OBJETIVO DEL EJERCICIO
Reproduzca literalmente el pasaje de la homilía que figura más abajo, desde "Ne 8, 2-4.5-6.8-10;" hasta "por su vecindad.", ambos incluidos.

FRAGMENTO SELECCIONADO
· · · · ·
Domingo 3º del TO C (de la Palabra)

Domingo 3º del TO C (de la Palabra)

Ne 8, 2-4.5-6.8-10; 1Co 12, 12-30; Lc 1, 1-4; 4, 14-21.

Queridos hermanos:

Dios ha manifestado a su pueblo su palabra por inspiración de su Espíritu. Los hombres han profetizado hablando en su nombre y se han escrito sus oráculos para nuestra edificación, apuntando siempre a una plenitud de salvación en la persona del “Profeta” por excelencia (Dt 18, 15-18), que encarnaría su Palabra, dándonos su Espíritu sin medida. La Iglesia ha reconocido como inspirados cuatro Evangelios, entre otros muchos que se han escrito.

El Evangelio según san Lucas nos muestra hoy el comienzo de la predicación de Jesús en Galilea, admirado por todos, sorprendidos por las palabras llenas de gracia que salen de su boca, en contraste con la predicación legalista tradicional, tratándose de Jesús, el hijo de José, a quien creen conocer bien por su vecindad.

Cristo se presenta reivindicando para sí mismo el misterio sobre la profecía mesiánica de Isaías (Is 61, 1-2), lo que le acarreará la ira de sus paisanos, como se menciona en los versículos 28 y 29. Él es el ungido (Cristo) del Señor, para abrir el “año de gracia” y quien debe asumir sobre sí el “día de venganza de nuestro Dios”, con el que termina el segundo versículo del oráculo de Isaías, y que Jesús no menciona en público, como lo hará después a sus discípulos, para no alimentar las falsas expectativas mesiánicas que pueden dificultar su ministerio.
· · · · ·
BLOQUE DE DATOS
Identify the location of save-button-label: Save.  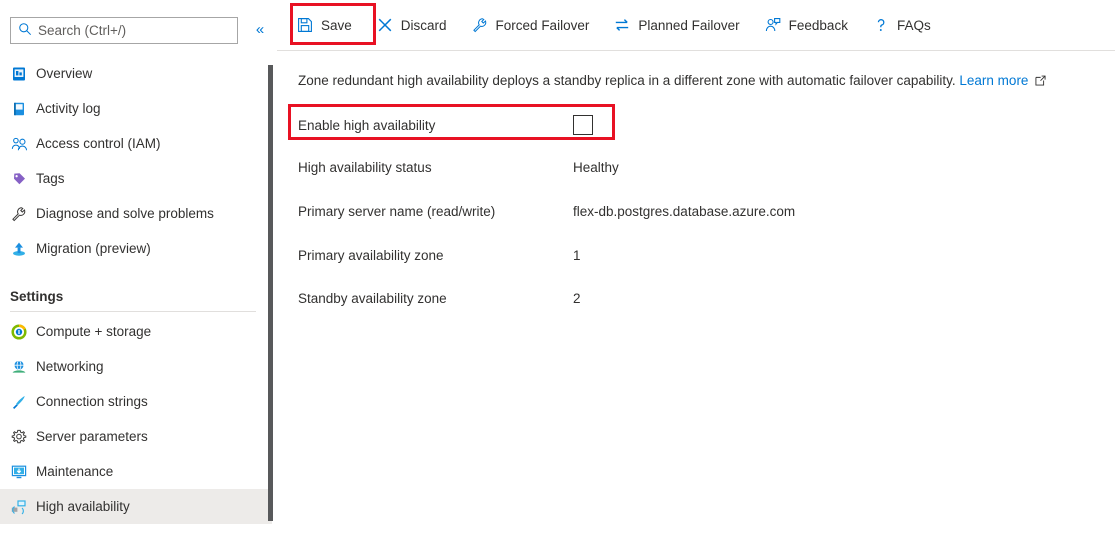
(336, 25).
· · · · ·
RESULTADO
Ne 8, 2-4.5-6.8-10; 1Co 12, 12-30; Lc 1, 1-4; 4, 14-21.

Queridos hermanos:

Dios ha manifestado a su pueblo su palabra por inspiración de su Espíritu. Los hombres han profetizado hablando en su nombre y se han escrito sus oráculos para nuestra edificación, apuntando siempre a una plenitud de salvación en la persona del “Profeta” por excelencia (Dt 18, 15-18), que encarnaría su Palabra, dándonos su Espíritu sin medida. La Iglesia ha reconocido como inspirados cuatro Evangelios, entre otros muchos que se han escrito.

El Evangelio según san Lucas nos muestra hoy el comienzo de la predicación de Jesús en Galilea, admirado por todos, sorprendidos por las palabras llenas de gracia que salen de su boca, en contraste con la predicación legalista tradicional, tratándose de Jesús, el hijo de José, a quien creen conocer bien por su vecindad.